Recent advances in supported molecular sieve catalysts with wide temperature range for selective catalytic reduction of NOX with C3H6

Abstract

NO_X is a major atmospheric pollutant that is emanated by motor vehicles, thermal power plants, and industrial boilers. Therefore, the removal of NO_X is a research hotspot in the exhaust gas treatment field. Numerous methods have been used to eliminate NO_X: the selective catalytic reduction of NO_X using C₃H₆ as the reducing agent (C₃H₆-SCR) is an effective method to remove NO_X. The key issue in NO_X removal in C₃H₆-SCR is to obtain catalysts with low-temperature activity and wide operating temperatures. Till date, different supported wide-temperature-active molecular sieve catalysts have been prepared and used in C₃H₆-SCR reactions.

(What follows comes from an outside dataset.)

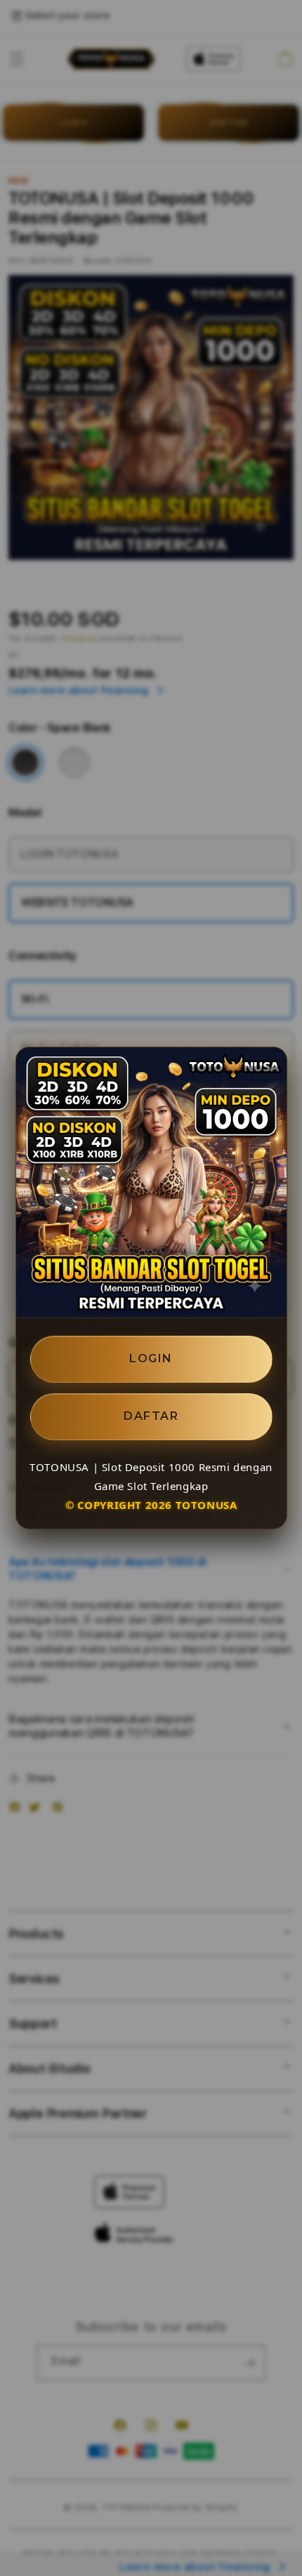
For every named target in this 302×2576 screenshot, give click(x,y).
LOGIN (151, 1358)
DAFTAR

Studies have shown that the catalytic performance of supported catalysts is related not only to the active component but also to the structural and textural parameters of the molecular sieve supports. This review summarizes the structural and textural characteristics, catalytic properties, and catalytic mechanism of molecular sieve catalysts with different pore structures for C₃H₆-SCR reactions. The design strategies of supported molecular sieve catalysts are suggested. The goal of this review is to highlight (1) the structural and textural characteristics and low-temperature catalytic performance of different supported molecular sieve catalysts; (2) the relationship between wide-temperature window and loaded active components, as well as carriers of the supported molecular sieve catalysts; and (3) design strategies and development prospects of supported molecular sieve catalysts with low-temperature activity and wide-temperature operating range for C₃H₆-SCR reactions.